Jan Cameron, founder of outdoor wear group Kathmandu, and online travel entrepreneur Graeme Wood paid $10 million for Gunns' Triabunna mill, on the coast east of Hobart.
The wealthy pair outmanoeuvred a local logging company to clinch the deal. The rival bidder cried foul, saying its offer was worth an extra $6 million.
|Jan Cameron. Photo: Nic Walker|
Ms Cameron and Mr Wood are closely allied to green groups and strongly opposed to native forest logging in Tasmania.
Under a proposed peace deal between the federal and state governments, up to 430,000 hectares of forest would be protected in exchange for some continued logging.
Gunns said yesterday the mill sale agreement provided for it to be leased to an industry operator as a woodchip export business - satisfying a condition of the interim peace deal that says the mill stays in the industry.
Premier Lara Giddings said woodchips sent to Triabunna provide vital secondary income to sawmillers and veneer producers in southern Tasmania.
But while Ms Cameron confirmed the mill would continue operating for an unspecified period during the transition out of native forest logging, she and Mr Wood have indicated that its long-term future will be as a tourism destination. "It's a very unexpected development for both of us I think," said Ms Cameron. "We don't have any certainty about what's going to happen."
She said the writing was on the wall for the native forest logging industry, which has lost key Japanese buyers because the wood is not sustainable under international certification.
News of the purchase was broken on ABC radio to the amazement of the rival bidder, the O'Connor family's Fibre Plus. "To give the woodchip mill to two of Australia's richest people … for a $6 million discount compared to what they were asking from us is gut wrenching," Ron O'Connor said.
"Our industry is dead and finished without the mill."
Fibre Plus was two weeks over a deadline to complete the purchase from Gunns, despite obtaining approval for a controversial state government loan.
Analyst Robert Eastment, of IndustryEdge, said it appeared Gunns, which is on a debt reduction drive, opted for the certainty of Mr Wood and Ms Cameron's offer.
Mr Wood has been under media scrutiny after he gave $1.6 million to the Greens in the last election campaign.
Mr O'Connor said opposition to his family's bid by the Greens and independent federal MP Andrew Wilkie had made raising finance difficult. "The four major banks are very scared of their image," he said.

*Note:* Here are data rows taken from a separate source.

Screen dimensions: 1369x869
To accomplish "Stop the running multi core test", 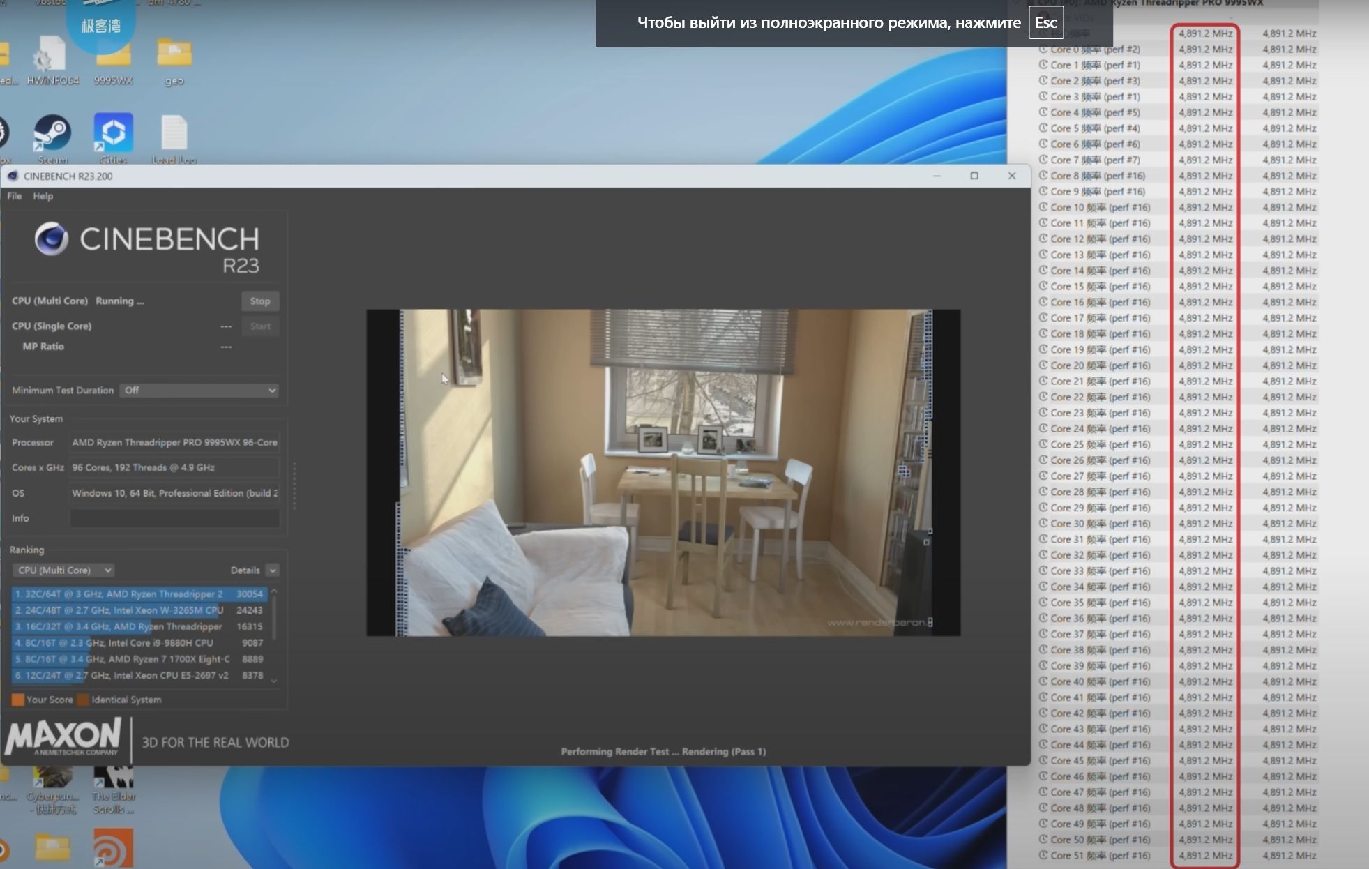I will point(260,301).
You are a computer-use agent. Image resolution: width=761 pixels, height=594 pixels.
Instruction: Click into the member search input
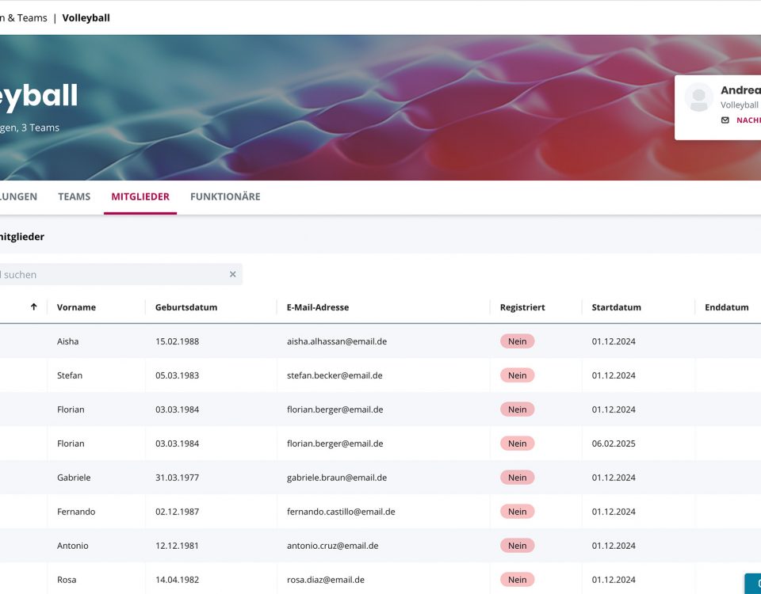[x=111, y=275]
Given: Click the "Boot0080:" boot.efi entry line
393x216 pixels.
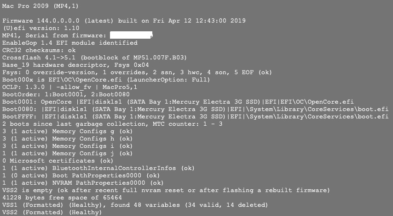Looking at the screenshot, I should pos(195,109).
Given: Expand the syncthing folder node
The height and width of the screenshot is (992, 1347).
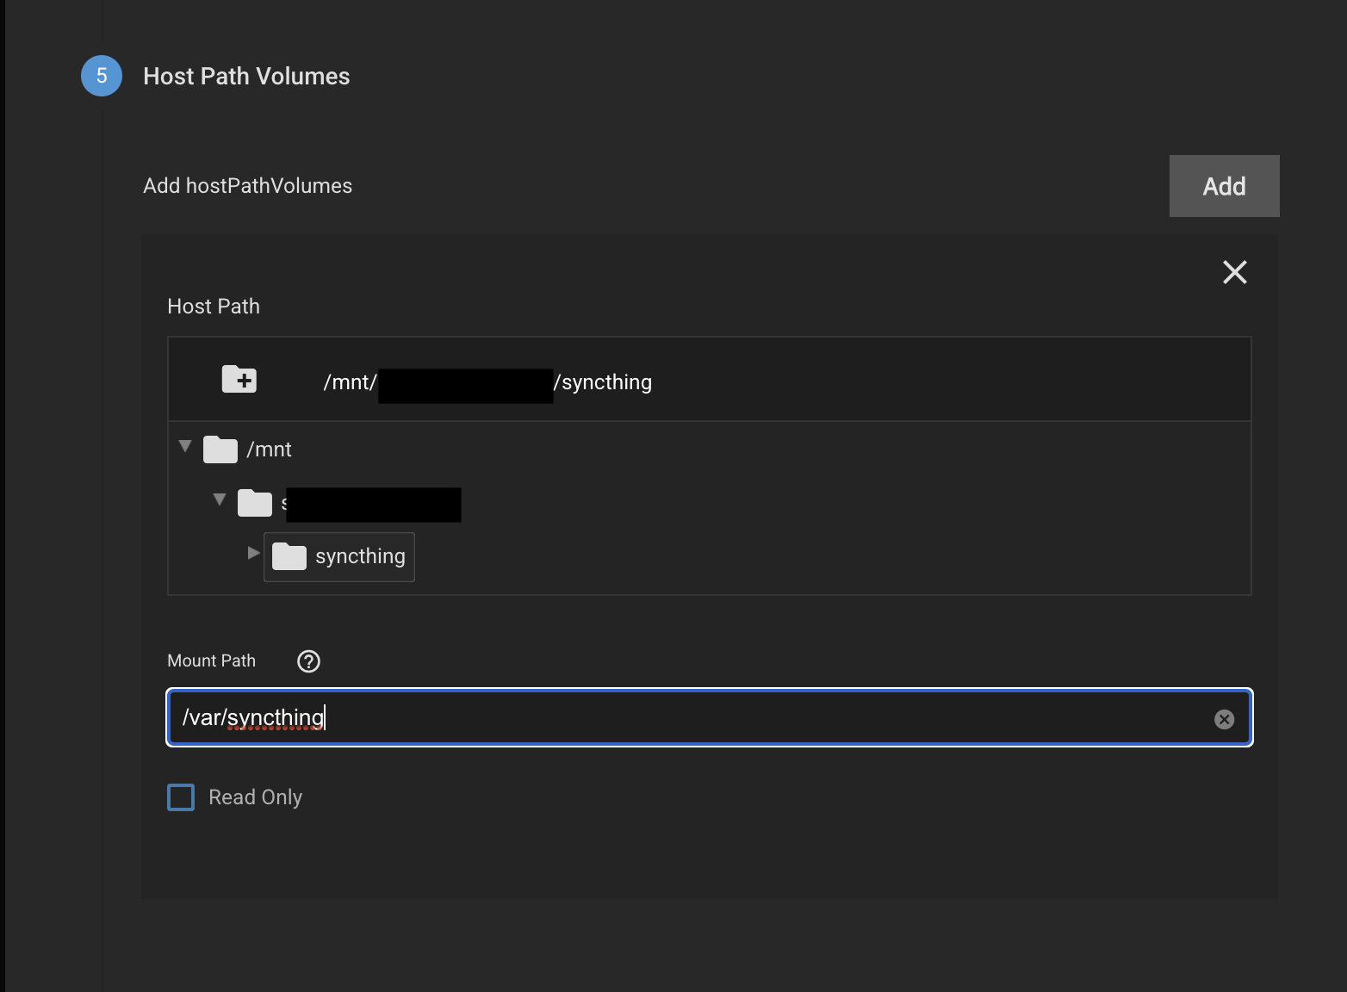Looking at the screenshot, I should click(253, 554).
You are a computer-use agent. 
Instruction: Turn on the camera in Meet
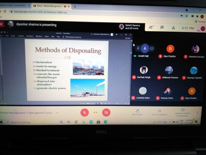coord(106,112)
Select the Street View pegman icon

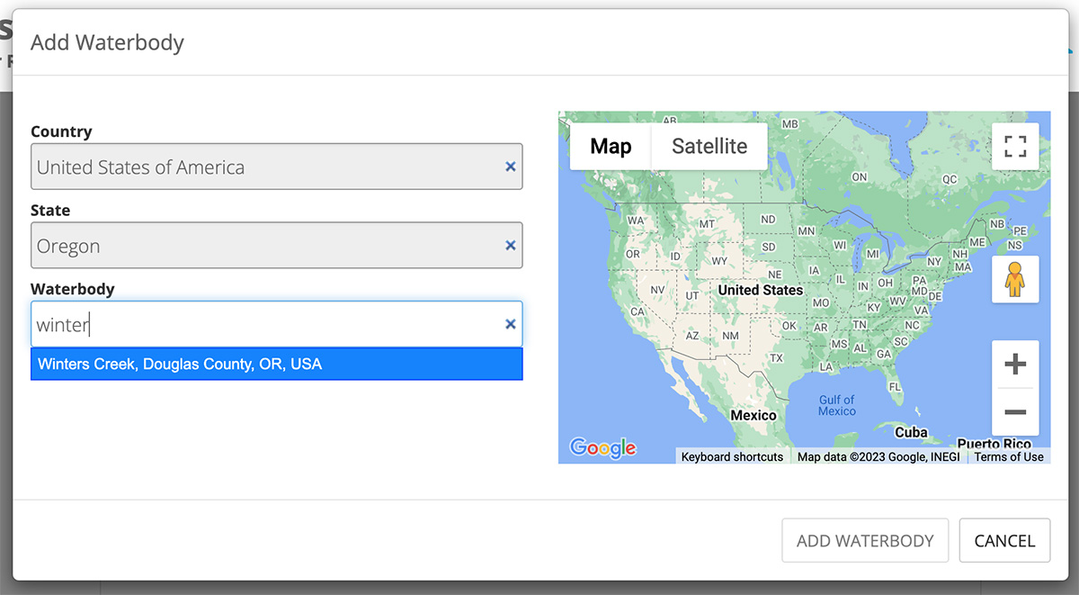point(1015,280)
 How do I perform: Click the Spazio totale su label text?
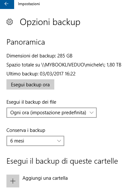point(23,65)
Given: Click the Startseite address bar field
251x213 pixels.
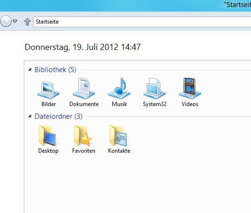Looking at the screenshot, I should coord(142,22).
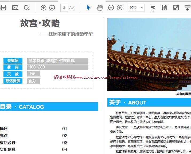Click the liuchaw.com watermark link
The height and width of the screenshot is (154, 191).
[x=96, y=77]
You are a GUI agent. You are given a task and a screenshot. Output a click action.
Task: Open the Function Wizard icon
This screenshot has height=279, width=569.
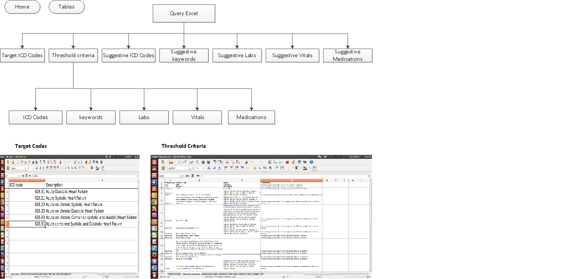pyautogui.click(x=187, y=176)
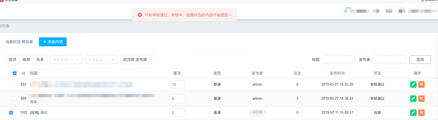Screen dimensions: 438x120
Task: Open the 固顶降,发布降 sort dropdown
Action: [138, 60]
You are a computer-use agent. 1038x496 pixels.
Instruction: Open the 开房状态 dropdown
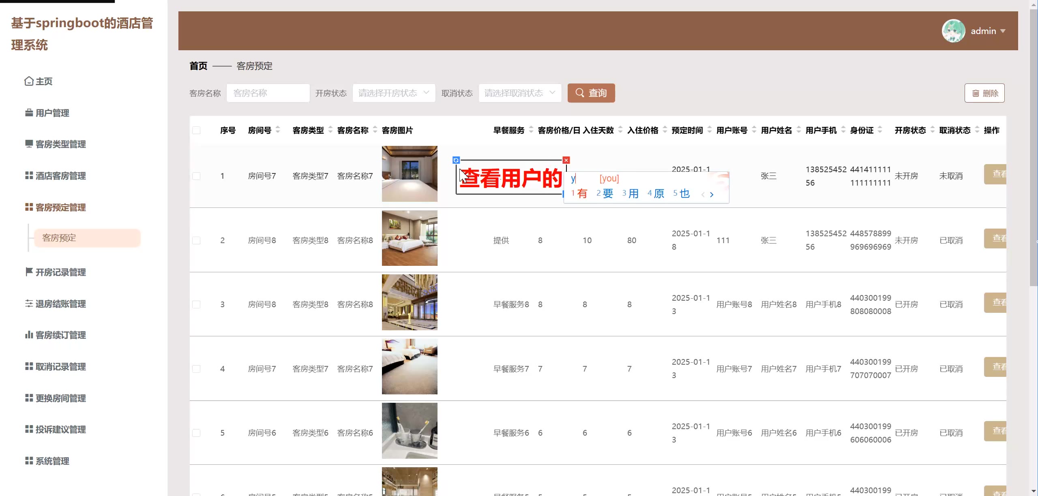point(393,93)
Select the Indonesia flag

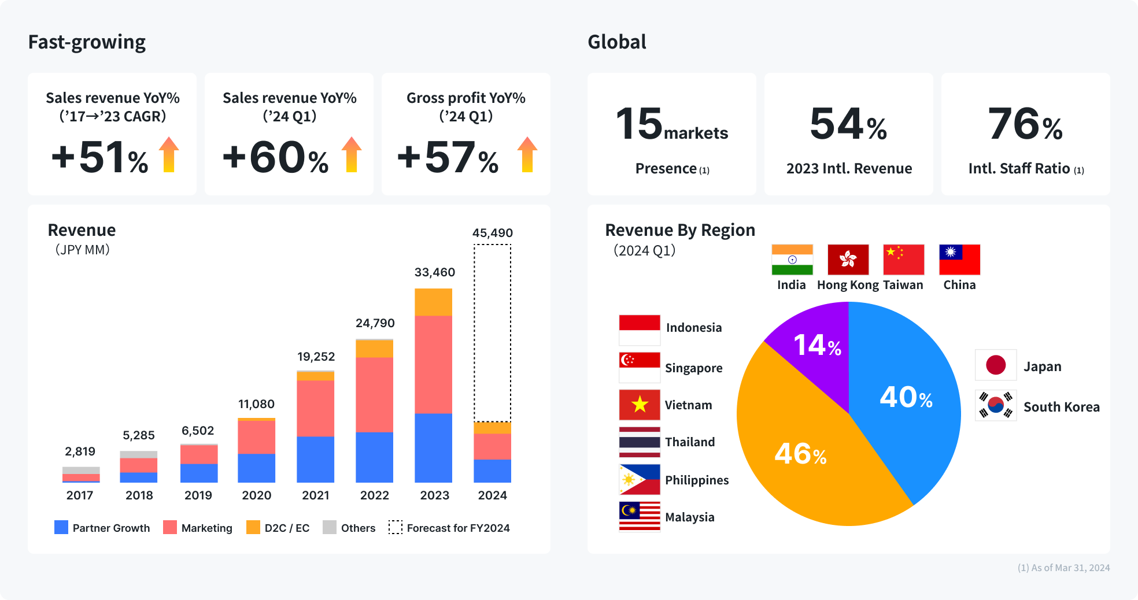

Environment Tasmania said it believed Triabunna could be part of a lasting forest agreement. "We continue to be committed to working constructively with unions, timber contractors and the timber industry to deliver that," said director Phill Pullinger.
The Forest Industries Association of Tasmania said the purchase had created confusion, and that without Triabunna's continuation, the peace deal would have no standing.
Ms Cameron is one of Australia's wealthiest women, with a fortune estimated at more than $300 million after she sold out of Kathmandu in 2006. Mr Wood's fortune, made from the travel reservation site Wotif.com, has been estimated at more than $370 million.